Apartments constitute the most typical residential form across South Korea's cities, accounting for more than half of all housing in the country. Most people rarely have a chance to think critically about what options other than apartments might be possible. The newly opened exhibition “Performative Home: Architecture for Alternative Living” at the National Museum of Modern and Contemporary Art, Korea in Gwacheon, Gyeonggi Province, gets visitors to think outside the box about their living environments.

"I have wanted to touch on the issue, wondering how it is that we can't think of other alternatives. This question has lingered in my mind for a long time, as I also live in an apartment," Chung Dah-young, curator at the MMCA, told The Korea Herald on Friday. The exhibition unfolds around six themes: “The Home as an Architectural Manifesto,” “Reimagining Family Homes,” “The Home as a Social Ground,” “The Home as a Panorama,” “Small Homes, Renovated Homes” and “The Home as Temporary Dwelling.

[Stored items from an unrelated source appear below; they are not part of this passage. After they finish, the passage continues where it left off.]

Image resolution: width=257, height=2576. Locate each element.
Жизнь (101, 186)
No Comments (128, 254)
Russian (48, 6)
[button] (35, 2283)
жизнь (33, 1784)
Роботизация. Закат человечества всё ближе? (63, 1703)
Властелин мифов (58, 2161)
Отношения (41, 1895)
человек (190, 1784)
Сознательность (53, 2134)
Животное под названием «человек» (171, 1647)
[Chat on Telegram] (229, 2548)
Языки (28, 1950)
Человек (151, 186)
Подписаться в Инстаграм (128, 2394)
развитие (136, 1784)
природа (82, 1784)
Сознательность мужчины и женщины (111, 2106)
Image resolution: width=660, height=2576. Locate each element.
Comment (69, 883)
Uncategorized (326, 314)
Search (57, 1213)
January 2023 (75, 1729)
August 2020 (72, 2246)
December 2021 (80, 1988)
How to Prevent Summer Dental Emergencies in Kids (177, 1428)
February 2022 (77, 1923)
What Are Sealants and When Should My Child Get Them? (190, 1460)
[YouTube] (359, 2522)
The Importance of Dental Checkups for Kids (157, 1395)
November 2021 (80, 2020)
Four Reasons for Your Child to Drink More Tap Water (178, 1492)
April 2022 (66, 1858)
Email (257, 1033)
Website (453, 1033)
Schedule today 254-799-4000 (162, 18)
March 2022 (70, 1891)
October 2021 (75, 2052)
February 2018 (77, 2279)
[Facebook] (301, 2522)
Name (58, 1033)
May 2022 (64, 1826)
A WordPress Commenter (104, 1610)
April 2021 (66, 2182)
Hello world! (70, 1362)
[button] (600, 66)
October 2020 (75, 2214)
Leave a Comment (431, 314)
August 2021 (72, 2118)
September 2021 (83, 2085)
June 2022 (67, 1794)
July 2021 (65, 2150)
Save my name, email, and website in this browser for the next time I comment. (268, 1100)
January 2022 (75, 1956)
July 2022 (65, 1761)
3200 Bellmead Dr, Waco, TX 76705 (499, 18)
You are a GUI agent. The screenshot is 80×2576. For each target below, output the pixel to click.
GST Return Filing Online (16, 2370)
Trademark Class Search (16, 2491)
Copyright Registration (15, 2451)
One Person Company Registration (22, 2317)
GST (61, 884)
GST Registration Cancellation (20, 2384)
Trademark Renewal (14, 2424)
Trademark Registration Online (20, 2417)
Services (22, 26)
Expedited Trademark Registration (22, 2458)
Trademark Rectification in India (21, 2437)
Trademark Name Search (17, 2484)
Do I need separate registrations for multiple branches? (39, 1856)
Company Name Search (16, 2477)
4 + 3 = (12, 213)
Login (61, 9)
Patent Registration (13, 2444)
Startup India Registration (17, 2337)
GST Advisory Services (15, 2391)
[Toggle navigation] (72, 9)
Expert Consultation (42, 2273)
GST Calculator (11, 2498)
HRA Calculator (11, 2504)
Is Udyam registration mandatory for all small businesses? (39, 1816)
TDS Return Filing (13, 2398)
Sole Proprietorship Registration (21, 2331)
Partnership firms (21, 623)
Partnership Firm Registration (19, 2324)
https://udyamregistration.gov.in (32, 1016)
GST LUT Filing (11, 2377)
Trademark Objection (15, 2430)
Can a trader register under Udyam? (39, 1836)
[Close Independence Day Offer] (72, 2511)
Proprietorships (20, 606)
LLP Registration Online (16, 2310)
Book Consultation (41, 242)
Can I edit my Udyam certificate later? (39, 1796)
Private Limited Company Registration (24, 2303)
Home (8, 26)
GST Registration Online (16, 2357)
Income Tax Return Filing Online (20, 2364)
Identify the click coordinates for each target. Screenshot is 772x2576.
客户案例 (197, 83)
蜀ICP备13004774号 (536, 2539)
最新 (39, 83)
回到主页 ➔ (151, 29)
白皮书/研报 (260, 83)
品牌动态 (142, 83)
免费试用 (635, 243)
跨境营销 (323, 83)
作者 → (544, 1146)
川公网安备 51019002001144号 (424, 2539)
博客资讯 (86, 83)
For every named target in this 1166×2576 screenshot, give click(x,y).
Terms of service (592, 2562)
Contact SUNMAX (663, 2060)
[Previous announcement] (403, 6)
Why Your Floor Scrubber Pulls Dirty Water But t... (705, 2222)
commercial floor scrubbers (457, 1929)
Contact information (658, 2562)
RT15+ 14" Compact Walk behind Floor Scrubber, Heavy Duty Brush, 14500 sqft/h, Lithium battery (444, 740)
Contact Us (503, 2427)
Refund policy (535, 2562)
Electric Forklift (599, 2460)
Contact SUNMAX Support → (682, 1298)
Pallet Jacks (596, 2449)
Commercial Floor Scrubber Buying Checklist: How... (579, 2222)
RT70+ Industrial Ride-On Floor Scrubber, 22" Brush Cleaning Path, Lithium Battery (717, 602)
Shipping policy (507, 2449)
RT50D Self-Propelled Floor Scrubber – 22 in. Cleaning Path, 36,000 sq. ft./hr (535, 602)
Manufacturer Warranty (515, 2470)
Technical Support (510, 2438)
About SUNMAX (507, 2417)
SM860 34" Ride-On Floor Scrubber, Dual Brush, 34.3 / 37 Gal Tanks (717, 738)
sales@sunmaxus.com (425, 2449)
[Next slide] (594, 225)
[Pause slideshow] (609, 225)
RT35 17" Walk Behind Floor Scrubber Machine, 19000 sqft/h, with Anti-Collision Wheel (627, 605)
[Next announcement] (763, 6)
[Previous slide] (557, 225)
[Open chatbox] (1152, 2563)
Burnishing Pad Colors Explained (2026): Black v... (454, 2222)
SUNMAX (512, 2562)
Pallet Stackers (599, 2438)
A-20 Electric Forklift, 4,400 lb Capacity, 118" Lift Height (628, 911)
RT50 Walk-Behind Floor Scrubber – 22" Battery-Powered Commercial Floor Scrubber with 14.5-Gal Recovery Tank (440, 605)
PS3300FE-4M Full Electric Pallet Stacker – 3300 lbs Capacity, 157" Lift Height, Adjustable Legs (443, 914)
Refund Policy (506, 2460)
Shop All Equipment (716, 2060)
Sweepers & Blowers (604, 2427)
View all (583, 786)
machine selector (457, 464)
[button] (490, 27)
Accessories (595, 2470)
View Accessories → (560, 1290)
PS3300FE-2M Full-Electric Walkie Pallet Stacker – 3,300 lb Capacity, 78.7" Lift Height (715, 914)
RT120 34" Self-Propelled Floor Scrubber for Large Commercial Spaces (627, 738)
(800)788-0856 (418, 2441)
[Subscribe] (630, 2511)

” More than 58 houses by 30 architectural offices built after 2000 are on view. “It was not easy to deal with houses before 2000, since there are not many houses that remain intact in their original forms for more than 20 years,” Chung said. The house named Basecamp Mountain by architect Kim Kwang-soo located in Eunpyeong-gu, northwestern Seoul, is home to a married couple who asked the architect to design a house as a place to converse with friends with a sm.